··· LISTED RECORDS ···

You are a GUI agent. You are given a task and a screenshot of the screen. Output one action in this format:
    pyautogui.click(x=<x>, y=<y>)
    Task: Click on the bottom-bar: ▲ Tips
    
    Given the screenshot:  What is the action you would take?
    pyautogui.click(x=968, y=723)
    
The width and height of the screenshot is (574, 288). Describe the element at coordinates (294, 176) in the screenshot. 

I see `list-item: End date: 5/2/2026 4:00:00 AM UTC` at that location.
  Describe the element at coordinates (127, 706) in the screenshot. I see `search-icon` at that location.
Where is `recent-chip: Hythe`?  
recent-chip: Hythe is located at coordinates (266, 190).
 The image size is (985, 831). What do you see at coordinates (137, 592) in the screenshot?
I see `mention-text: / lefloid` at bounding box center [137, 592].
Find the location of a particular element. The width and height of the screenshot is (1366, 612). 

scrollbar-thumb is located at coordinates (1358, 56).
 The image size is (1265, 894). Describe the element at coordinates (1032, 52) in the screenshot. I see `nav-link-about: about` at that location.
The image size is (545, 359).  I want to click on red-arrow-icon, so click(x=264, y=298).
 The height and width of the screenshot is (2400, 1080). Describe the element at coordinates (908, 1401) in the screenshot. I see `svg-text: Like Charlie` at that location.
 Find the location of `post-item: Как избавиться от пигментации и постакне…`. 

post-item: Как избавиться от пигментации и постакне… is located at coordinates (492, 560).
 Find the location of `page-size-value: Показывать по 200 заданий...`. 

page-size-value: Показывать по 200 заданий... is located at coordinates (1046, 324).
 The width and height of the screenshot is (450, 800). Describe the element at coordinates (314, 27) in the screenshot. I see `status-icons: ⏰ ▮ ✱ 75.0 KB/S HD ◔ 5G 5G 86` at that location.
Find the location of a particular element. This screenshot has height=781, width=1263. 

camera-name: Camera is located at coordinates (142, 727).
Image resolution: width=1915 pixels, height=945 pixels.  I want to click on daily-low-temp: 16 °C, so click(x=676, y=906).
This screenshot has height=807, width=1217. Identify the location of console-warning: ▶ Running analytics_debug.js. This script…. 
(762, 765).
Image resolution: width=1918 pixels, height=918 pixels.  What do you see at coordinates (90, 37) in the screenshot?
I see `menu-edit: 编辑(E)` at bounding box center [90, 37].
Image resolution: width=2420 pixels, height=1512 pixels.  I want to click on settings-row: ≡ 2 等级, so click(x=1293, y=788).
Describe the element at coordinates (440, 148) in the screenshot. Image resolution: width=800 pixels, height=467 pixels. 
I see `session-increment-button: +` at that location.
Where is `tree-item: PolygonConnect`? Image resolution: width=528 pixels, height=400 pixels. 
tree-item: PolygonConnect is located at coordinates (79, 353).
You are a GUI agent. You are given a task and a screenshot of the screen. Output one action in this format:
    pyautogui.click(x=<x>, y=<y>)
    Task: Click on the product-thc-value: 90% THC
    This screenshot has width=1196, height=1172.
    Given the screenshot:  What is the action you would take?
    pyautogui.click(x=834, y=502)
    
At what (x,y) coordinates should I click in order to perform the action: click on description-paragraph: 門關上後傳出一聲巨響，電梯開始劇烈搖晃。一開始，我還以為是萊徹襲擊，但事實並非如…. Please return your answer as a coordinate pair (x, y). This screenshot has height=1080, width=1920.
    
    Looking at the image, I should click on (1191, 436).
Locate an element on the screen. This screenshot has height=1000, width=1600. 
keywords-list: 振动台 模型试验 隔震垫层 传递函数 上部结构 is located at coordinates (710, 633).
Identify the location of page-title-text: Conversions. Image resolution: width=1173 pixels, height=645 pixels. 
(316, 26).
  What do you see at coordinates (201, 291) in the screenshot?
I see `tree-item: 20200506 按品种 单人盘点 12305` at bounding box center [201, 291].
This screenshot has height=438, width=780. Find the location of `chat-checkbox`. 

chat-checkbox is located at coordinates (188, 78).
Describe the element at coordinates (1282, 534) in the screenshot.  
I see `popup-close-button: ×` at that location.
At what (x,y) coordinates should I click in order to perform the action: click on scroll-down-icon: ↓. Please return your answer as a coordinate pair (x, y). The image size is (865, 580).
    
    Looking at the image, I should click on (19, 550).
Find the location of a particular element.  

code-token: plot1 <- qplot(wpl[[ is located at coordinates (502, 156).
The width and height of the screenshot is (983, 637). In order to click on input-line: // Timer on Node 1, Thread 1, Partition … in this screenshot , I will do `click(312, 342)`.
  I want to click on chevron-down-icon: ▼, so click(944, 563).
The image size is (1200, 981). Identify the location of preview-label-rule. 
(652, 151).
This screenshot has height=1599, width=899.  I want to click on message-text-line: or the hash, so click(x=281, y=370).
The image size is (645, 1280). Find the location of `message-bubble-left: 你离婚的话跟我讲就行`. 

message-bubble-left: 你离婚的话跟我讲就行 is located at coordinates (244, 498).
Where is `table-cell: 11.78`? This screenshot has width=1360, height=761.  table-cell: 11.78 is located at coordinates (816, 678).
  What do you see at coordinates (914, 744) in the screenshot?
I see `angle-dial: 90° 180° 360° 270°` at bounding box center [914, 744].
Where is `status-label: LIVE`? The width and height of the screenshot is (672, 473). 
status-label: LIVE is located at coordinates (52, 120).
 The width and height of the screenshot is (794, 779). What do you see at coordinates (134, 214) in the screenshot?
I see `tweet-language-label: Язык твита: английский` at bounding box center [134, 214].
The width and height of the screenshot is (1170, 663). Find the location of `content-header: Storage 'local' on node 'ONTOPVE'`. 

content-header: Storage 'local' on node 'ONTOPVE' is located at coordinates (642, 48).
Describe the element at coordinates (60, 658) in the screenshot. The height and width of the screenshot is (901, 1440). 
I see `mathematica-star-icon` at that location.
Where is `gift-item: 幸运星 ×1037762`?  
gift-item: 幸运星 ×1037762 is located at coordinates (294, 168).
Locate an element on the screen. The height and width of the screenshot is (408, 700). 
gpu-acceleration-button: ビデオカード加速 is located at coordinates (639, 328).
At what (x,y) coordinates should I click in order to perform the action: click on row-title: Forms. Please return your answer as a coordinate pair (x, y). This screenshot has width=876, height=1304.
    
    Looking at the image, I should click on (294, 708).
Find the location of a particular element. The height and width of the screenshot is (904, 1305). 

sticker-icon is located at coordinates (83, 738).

···

[REQUEST]: Reproduce all of the data above word for word, from start to finish.

[SOLUTION FOR THIS EXERCISE]:
You are a GUI agent. You are given a task and a screenshot of the screen. Output one action in this format:
    pyautogui.click(x=<x>, y=<y>)
    Task: Click on the bottom-bar: ▲ Tips
    
    Given the screenshot:  What is the action you would take?
    pyautogui.click(x=968, y=723)
    
The width and height of the screenshot is (574, 288). Describe the element at coordinates (294, 176) in the screenshot. 

I see `list-item: End date: 5/2/2026 4:00:00 AM UTC` at that location.
  Describe the element at coordinates (127, 706) in the screenshot. I see `search-icon` at that location.
Where is `recent-chip: Hythe`?  
recent-chip: Hythe is located at coordinates (266, 190).
 The image size is (985, 831). What do you see at coordinates (137, 592) in the screenshot?
I see `mention-text: / lefloid` at bounding box center [137, 592].
Find the location of a particular element. The width and height of the screenshot is (1366, 612). 

scrollbar-thumb is located at coordinates (1358, 56).
 The image size is (1265, 894). Describe the element at coordinates (1032, 52) in the screenshot. I see `nav-link-about: about` at that location.
The image size is (545, 359).  I want to click on red-arrow-icon, so click(x=264, y=298).
 The height and width of the screenshot is (2400, 1080). Describe the element at coordinates (908, 1401) in the screenshot. I see `svg-text: Like Charlie` at that location.
 Find the location of `post-item: Как избавиться от пигментации и постакне…`. 

post-item: Как избавиться от пигментации и постакне… is located at coordinates (492, 560).
 Find the location of `page-size-value: Показывать по 200 заданий...`. 

page-size-value: Показывать по 200 заданий... is located at coordinates (1046, 324).
 The width and height of the screenshot is (450, 800). Describe the element at coordinates (314, 27) in the screenshot. I see `status-icons: ⏰ ▮ ✱ 75.0 KB/S HD ◔ 5G 5G 86` at that location.
Find the location of a particular element. This screenshot has height=781, width=1263. 

camera-name: Camera is located at coordinates (142, 727).
Image resolution: width=1915 pixels, height=945 pixels.  I want to click on daily-low-temp: 16 °C, so click(x=676, y=906).
This screenshot has height=807, width=1217. Identify the location of console-warning: ▶ Running analytics_debug.js. This script…. 
(762, 765).
Image resolution: width=1918 pixels, height=918 pixels.  What do you see at coordinates (90, 37) in the screenshot?
I see `menu-edit: 编辑(E)` at bounding box center [90, 37].
Image resolution: width=2420 pixels, height=1512 pixels.  I want to click on settings-row: ≡ 2 等级, so click(x=1293, y=788).
Describe the element at coordinates (440, 148) in the screenshot. Image resolution: width=800 pixels, height=467 pixels. 
I see `session-increment-button: +` at that location.
Where is `tree-item: PolygonConnect`? Image resolution: width=528 pixels, height=400 pixels. 
tree-item: PolygonConnect is located at coordinates (79, 353).
You are a GUI agent. You are given a task and a screenshot of the screen. Output one action in this format:
    pyautogui.click(x=<x>, y=<y>)
    Task: Click on the product-thc-value: 90% THC
    This screenshot has width=1196, height=1172.
    Given the screenshot:  What is the action you would take?
    pyautogui.click(x=834, y=502)
    
At what (x,y) coordinates should I click in order to perform the action: click on description-paragraph: 門關上後傳出一聲巨響，電梯開始劇烈搖晃。一開始，我還以為是萊徹襲擊，但事實並非如…. Please return your answer as a coordinate pair (x, y). This screenshot has height=1080, width=1920.
    
    Looking at the image, I should click on (1191, 436).
Locate an element on the screen. This screenshot has height=1000, width=1600. 
keywords-list: 振动台 模型试验 隔震垫层 传递函数 上部结构 is located at coordinates (710, 633).
Identify the location of page-title-text: Conversions. Image resolution: width=1173 pixels, height=645 pixels. 
(316, 26).
  What do you see at coordinates (201, 291) in the screenshot?
I see `tree-item: 20200506 按品种 单人盘点 12305` at bounding box center [201, 291].
This screenshot has height=438, width=780. Find the location of `chat-checkbox`. 

chat-checkbox is located at coordinates (188, 78).
Describe the element at coordinates (1282, 534) in the screenshot.  
I see `popup-close-button: ×` at that location.
At what (x,y) coordinates should I click in order to perform the action: click on scroll-down-icon: ↓. Please return your answer as a coordinate pair (x, y). The image size is (865, 580).
    
    Looking at the image, I should click on (19, 550).
Find the location of a particular element.  

code-token: plot1 <- qplot(wpl[[ is located at coordinates (502, 156).
The width and height of the screenshot is (983, 637). In order to click on input-line: // Timer on Node 1, Thread 1, Partition … in this screenshot , I will do `click(312, 342)`.
  I want to click on chevron-down-icon: ▼, so click(944, 563).
The image size is (1200, 981). Identify the location of preview-label-rule. 
(652, 151).
This screenshot has height=1599, width=899.  I want to click on message-text-line: or the hash, so click(x=281, y=370).
The image size is (645, 1280). Find the location of `message-bubble-left: 你离婚的话跟我讲就行`. 

message-bubble-left: 你离婚的话跟我讲就行 is located at coordinates (244, 498).
Where is `table-cell: 11.78`? This screenshot has width=1360, height=761.  table-cell: 11.78 is located at coordinates (816, 678).
  What do you see at coordinates (914, 744) in the screenshot?
I see `angle-dial: 90° 180° 360° 270°` at bounding box center [914, 744].
Where is `status-label: LIVE`? The width and height of the screenshot is (672, 473). 
status-label: LIVE is located at coordinates (52, 120).
 The width and height of the screenshot is (794, 779). What do you see at coordinates (134, 214) in the screenshot?
I see `tweet-language-label: Язык твита: английский` at bounding box center [134, 214].
The width and height of the screenshot is (1170, 663). Find the location of `content-header: Storage 'local' on node 'ONTOPVE'`. 

content-header: Storage 'local' on node 'ONTOPVE' is located at coordinates (642, 48).
Describe the element at coordinates (60, 658) in the screenshot. The height and width of the screenshot is (901, 1440). 
I see `mathematica-star-icon` at that location.
Where is `gift-item: 幸运星 ×1037762`?  
gift-item: 幸运星 ×1037762 is located at coordinates (294, 168).
Locate an element on the screen. The height and width of the screenshot is (408, 700). 
gpu-acceleration-button: ビデオカード加速 is located at coordinates (639, 328).
At what (x,y) coordinates should I click in order to perform the action: click on row-title: Forms. Please return your answer as a coordinate pair (x, y). This screenshot has width=876, height=1304.
    
    Looking at the image, I should click on (294, 708).
Find the location of a particular element. The height and width of the screenshot is (904, 1305). 

sticker-icon is located at coordinates (83, 738).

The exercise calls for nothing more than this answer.